▼
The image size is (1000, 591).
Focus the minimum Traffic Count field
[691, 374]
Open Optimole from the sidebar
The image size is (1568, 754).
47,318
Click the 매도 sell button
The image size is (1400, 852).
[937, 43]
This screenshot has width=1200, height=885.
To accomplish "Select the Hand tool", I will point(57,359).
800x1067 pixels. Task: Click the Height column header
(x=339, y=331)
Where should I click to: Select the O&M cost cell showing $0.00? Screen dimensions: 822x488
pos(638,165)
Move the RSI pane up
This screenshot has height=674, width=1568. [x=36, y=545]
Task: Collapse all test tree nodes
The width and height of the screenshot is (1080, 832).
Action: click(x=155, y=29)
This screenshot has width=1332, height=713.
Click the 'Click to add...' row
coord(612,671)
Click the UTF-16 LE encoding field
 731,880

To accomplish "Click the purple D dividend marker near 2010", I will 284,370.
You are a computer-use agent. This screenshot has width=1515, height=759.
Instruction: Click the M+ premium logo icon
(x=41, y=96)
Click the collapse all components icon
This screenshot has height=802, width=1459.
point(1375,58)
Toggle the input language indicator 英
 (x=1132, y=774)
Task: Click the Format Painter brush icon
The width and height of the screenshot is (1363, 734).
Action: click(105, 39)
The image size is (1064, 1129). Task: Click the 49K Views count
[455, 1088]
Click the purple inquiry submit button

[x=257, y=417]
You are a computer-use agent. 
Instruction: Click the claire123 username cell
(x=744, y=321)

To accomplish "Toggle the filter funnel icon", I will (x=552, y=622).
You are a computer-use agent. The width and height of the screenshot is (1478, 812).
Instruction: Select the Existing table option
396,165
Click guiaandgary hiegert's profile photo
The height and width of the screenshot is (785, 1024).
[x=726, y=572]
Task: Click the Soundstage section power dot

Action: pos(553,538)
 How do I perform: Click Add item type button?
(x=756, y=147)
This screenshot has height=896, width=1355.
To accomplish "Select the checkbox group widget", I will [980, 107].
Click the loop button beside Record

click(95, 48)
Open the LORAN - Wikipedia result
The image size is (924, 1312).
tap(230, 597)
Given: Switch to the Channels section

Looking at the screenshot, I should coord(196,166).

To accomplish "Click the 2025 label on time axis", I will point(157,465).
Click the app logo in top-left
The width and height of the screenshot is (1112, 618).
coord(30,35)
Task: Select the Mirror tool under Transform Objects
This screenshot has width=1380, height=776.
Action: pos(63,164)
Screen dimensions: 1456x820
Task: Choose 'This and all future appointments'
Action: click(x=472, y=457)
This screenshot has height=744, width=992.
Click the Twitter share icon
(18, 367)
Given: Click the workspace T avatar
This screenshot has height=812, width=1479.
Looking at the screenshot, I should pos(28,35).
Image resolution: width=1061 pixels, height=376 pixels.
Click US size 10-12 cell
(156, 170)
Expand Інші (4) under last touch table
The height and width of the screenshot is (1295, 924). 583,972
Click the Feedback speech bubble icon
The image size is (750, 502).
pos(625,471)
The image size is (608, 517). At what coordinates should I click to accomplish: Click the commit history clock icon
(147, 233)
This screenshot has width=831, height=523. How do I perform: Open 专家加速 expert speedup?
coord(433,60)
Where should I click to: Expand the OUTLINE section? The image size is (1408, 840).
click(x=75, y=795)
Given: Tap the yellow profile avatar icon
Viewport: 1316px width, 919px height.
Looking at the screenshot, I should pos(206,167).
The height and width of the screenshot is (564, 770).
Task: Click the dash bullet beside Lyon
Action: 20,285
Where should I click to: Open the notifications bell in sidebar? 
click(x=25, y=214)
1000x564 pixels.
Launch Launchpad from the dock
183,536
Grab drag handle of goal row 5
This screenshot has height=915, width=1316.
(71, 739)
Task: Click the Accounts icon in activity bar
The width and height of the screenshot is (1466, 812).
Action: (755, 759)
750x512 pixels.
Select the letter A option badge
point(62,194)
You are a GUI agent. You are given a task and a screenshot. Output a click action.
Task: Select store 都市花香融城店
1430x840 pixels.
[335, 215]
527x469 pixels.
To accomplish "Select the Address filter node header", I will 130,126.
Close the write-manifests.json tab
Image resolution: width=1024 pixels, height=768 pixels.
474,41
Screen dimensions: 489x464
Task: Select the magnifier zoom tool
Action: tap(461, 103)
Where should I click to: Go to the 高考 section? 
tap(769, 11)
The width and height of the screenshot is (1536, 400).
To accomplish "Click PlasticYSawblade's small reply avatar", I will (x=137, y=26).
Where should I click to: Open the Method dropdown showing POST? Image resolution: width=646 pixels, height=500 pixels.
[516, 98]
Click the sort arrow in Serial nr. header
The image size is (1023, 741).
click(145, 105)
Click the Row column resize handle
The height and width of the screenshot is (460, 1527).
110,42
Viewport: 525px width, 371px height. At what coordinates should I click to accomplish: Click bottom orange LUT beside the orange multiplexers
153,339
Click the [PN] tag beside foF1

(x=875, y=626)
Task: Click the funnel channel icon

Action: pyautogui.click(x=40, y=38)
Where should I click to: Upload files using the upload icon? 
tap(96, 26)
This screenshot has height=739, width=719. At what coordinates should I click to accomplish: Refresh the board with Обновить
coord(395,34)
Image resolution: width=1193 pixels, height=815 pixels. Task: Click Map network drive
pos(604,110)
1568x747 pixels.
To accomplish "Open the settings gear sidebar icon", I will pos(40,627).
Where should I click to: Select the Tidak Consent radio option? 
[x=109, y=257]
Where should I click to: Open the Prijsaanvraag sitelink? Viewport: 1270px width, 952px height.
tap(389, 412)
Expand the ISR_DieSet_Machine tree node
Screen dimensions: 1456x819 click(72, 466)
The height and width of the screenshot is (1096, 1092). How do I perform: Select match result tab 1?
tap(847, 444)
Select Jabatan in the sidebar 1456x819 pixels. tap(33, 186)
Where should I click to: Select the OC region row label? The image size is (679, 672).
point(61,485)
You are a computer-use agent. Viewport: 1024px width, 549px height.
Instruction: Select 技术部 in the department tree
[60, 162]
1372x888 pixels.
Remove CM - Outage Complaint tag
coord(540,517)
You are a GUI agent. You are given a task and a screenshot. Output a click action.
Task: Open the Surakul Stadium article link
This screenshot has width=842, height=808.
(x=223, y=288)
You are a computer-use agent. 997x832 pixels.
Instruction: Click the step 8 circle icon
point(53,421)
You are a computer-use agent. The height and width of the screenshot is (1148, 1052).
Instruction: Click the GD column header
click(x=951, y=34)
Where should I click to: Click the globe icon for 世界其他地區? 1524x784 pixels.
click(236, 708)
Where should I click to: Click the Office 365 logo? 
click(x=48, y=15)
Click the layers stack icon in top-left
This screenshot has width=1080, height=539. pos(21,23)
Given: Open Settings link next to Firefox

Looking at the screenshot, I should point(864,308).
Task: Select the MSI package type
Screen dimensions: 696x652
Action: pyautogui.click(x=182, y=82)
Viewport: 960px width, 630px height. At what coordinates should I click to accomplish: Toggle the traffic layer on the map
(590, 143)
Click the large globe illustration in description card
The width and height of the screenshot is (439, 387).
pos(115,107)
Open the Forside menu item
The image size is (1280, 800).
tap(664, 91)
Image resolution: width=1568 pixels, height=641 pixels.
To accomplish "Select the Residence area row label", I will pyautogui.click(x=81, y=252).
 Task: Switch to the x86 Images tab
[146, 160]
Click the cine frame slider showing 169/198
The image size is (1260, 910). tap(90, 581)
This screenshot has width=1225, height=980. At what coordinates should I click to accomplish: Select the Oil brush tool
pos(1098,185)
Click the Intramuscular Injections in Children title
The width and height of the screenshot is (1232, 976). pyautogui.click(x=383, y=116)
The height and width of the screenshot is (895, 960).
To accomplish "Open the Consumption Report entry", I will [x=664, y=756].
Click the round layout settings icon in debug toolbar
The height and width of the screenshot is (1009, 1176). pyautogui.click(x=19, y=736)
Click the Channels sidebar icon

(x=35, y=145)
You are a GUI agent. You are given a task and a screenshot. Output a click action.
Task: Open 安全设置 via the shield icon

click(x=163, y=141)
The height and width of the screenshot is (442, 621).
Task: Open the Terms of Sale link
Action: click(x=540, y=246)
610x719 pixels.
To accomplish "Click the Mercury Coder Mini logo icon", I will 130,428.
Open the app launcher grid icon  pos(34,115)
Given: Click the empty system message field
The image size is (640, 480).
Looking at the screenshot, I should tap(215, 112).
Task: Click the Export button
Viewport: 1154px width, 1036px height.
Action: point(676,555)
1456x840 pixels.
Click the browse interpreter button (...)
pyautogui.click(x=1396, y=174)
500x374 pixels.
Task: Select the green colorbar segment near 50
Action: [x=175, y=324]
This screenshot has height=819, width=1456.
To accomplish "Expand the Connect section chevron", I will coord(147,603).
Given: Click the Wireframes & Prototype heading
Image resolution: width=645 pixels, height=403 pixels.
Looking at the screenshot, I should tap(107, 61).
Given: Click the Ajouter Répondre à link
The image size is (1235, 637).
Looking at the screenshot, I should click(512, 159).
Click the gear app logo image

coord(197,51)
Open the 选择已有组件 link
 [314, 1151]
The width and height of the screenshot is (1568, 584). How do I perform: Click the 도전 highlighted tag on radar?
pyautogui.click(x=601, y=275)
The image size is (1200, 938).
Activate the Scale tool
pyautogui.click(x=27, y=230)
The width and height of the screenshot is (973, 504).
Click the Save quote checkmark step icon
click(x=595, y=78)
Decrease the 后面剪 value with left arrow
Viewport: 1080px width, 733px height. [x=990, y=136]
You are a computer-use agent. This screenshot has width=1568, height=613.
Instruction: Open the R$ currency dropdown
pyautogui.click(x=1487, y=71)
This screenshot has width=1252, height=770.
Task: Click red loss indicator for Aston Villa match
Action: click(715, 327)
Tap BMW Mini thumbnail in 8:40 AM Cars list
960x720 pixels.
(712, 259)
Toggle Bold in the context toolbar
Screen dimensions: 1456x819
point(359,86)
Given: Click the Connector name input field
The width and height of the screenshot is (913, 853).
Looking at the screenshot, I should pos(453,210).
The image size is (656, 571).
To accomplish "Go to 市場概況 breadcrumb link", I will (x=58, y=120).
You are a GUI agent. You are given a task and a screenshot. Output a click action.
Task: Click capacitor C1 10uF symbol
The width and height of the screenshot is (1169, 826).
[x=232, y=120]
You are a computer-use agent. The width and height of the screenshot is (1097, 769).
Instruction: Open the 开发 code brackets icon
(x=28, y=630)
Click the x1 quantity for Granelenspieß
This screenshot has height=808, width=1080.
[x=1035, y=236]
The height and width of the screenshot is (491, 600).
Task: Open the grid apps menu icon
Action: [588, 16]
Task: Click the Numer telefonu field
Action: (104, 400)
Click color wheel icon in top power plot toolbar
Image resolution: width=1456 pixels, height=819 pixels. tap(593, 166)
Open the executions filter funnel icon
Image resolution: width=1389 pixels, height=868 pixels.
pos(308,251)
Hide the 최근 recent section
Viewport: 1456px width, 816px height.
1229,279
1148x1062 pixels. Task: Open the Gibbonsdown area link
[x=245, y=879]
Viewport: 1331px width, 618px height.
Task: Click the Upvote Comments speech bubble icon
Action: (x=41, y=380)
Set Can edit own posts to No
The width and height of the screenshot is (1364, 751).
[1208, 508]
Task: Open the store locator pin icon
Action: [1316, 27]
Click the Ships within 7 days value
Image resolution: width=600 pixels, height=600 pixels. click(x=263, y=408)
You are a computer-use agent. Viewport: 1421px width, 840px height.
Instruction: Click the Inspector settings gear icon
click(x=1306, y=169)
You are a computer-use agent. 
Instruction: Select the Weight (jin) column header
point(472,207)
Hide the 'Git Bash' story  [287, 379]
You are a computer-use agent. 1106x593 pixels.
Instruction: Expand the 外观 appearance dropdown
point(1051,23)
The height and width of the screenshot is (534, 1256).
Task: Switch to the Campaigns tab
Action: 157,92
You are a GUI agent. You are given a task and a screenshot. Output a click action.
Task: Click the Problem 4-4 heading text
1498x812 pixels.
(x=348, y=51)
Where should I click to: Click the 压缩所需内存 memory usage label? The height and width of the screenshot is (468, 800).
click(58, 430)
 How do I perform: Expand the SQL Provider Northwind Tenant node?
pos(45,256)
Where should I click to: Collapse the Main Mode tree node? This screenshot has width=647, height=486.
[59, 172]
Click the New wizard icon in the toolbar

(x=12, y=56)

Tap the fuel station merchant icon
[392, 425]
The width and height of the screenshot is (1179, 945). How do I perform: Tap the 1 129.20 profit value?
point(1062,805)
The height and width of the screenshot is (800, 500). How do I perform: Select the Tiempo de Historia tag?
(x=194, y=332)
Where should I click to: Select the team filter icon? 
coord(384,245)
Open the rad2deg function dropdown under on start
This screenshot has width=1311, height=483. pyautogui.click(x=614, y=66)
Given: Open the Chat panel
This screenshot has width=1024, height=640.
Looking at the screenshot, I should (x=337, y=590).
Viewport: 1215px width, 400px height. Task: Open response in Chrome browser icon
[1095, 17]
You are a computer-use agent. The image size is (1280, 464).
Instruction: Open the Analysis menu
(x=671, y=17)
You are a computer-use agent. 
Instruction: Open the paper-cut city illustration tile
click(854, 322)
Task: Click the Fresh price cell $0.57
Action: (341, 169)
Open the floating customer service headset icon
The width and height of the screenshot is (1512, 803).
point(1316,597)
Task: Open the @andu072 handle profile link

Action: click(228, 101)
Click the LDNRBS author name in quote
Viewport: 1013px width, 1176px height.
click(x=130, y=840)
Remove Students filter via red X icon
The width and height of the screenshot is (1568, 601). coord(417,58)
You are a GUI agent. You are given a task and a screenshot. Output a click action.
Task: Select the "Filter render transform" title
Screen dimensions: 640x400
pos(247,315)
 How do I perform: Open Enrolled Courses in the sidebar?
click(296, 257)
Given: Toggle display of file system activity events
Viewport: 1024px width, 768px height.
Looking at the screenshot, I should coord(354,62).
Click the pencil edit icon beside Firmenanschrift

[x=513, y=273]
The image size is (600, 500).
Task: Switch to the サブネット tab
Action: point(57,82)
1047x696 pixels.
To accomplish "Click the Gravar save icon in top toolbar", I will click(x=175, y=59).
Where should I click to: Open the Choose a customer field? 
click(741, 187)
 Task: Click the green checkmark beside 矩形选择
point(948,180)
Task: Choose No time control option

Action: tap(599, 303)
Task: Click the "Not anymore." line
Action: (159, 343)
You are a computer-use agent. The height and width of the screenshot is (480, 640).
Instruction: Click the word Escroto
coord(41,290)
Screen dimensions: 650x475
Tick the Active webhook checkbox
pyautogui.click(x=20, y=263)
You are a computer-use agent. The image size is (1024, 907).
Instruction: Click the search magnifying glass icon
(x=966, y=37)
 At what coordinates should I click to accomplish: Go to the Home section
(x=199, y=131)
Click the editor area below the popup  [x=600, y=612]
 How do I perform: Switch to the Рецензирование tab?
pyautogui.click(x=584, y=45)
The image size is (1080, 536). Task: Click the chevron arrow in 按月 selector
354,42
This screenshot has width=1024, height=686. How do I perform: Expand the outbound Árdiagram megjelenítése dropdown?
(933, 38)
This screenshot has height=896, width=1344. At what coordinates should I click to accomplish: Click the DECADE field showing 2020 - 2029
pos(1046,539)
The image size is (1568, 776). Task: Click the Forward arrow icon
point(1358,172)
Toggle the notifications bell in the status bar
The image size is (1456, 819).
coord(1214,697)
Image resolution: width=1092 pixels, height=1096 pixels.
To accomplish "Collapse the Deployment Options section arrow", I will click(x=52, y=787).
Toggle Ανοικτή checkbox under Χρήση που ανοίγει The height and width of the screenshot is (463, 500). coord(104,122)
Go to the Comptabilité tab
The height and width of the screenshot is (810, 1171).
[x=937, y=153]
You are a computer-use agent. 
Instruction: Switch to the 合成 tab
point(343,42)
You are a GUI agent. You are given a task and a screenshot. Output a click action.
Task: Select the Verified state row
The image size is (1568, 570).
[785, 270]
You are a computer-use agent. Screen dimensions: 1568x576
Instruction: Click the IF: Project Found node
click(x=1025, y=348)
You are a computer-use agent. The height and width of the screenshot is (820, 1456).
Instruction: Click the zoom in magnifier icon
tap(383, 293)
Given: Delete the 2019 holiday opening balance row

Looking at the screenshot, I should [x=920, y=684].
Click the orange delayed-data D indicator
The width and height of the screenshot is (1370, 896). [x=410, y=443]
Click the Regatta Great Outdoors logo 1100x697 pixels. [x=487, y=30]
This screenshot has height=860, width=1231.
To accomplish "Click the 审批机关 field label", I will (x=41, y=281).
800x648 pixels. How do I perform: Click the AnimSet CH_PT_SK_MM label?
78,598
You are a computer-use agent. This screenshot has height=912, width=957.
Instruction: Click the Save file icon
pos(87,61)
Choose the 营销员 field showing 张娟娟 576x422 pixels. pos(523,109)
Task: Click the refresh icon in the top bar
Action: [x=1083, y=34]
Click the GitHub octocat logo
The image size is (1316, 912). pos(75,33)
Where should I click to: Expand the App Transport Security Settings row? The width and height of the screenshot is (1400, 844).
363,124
▲
Directive:
Rewrite the records from the line with "Select Jabatan in" to the line with "will [x=664, y=756]." as a JSON list of strings, one string per line, leaving out blank lines.

Correct result:
[
  "Select Jabatan in the sidebar 1456x819 pixels. tap(33, 186)",
  "Where should I click to: Select the OC region row label? The image size is (679, 672).",
  "point(61,485)",
  "You are a computer-use agent. Viewport: 1024px width, 549px height.",
  "Instruction: Select 技术部 in the department tree",
  "[60, 162]",
  "1372x888 pixels.",
  "Remove CM - Outage Complaint tag",
  "coord(540,517)",
  "You are a GUI agent. You are given a task and a screenshot. Output a click action.",
  "Task: Open the Surakul Stadium article link",
  "This screenshot has width=842, height=808.",
  "(x=223, y=288)",
  "You are a computer-use agent. 997x832 pixels.",
  "Instruction: Click the step 8 circle icon",
  "point(53,421)",
  "You are a computer-use agent. The height and width of the screenshot is (1148, 1052).",
  "Instruction: Click the GD column header",
  "click(x=951, y=34)",
  "Where should I click to: Click the globe icon for 世界其他地區? 1524x784 pixels.",
  "click(236, 708)",
  "Where should I click to: Click the Office 365 logo? ",
  "click(x=48, y=15)",
  "Click the layers stack icon in top-left",
  "This screenshot has width=1080, height=539. pos(21,23)",
  "Given: Open Settings link next to Firefox",
  "Looking at the screenshot, I should point(864,308).",
  "Task: Select the MSI package type",
  "Screen dimensions: 696x652",
  "Action: pyautogui.click(x=182, y=82)",
  "Viewport: 960px width, 630px height. At what coordinates should I click to accomplish: Toggle the traffic layer on the map",
  "(590, 143)",
  "Click the large globe illustration in description card",
  "The width and height of the screenshot is (439, 387).",
  "pos(115,107)",
  "Open the Forside menu item",
  "The image size is (1280, 800).",
  "tap(664, 91)",
  "Image resolution: width=1568 pixels, height=641 pixels.",
  "To accomplish \"Select the Residence area row label\", I will pyautogui.click(x=81, y=252).",
  " Task: Switch to the x86 Images tab",
  "[146, 160]",
  "Click the cine frame slider showing 169/198",
  "The image size is (1260, 910). tap(90, 581)",
  "This screenshot has width=1225, height=980. At what coordinates should I click to accomplish: Select the Oil brush tool",
  "pos(1098,185)",
  "Click the Intramuscular Injections in Children title",
  "The width and height of the screenshot is (1232, 976). pyautogui.click(x=383, y=116)",
  "The height and width of the screenshot is (895, 960).",
  "To accomplish \"Open the Consumption Report entry\", I will [x=664, y=756]."
]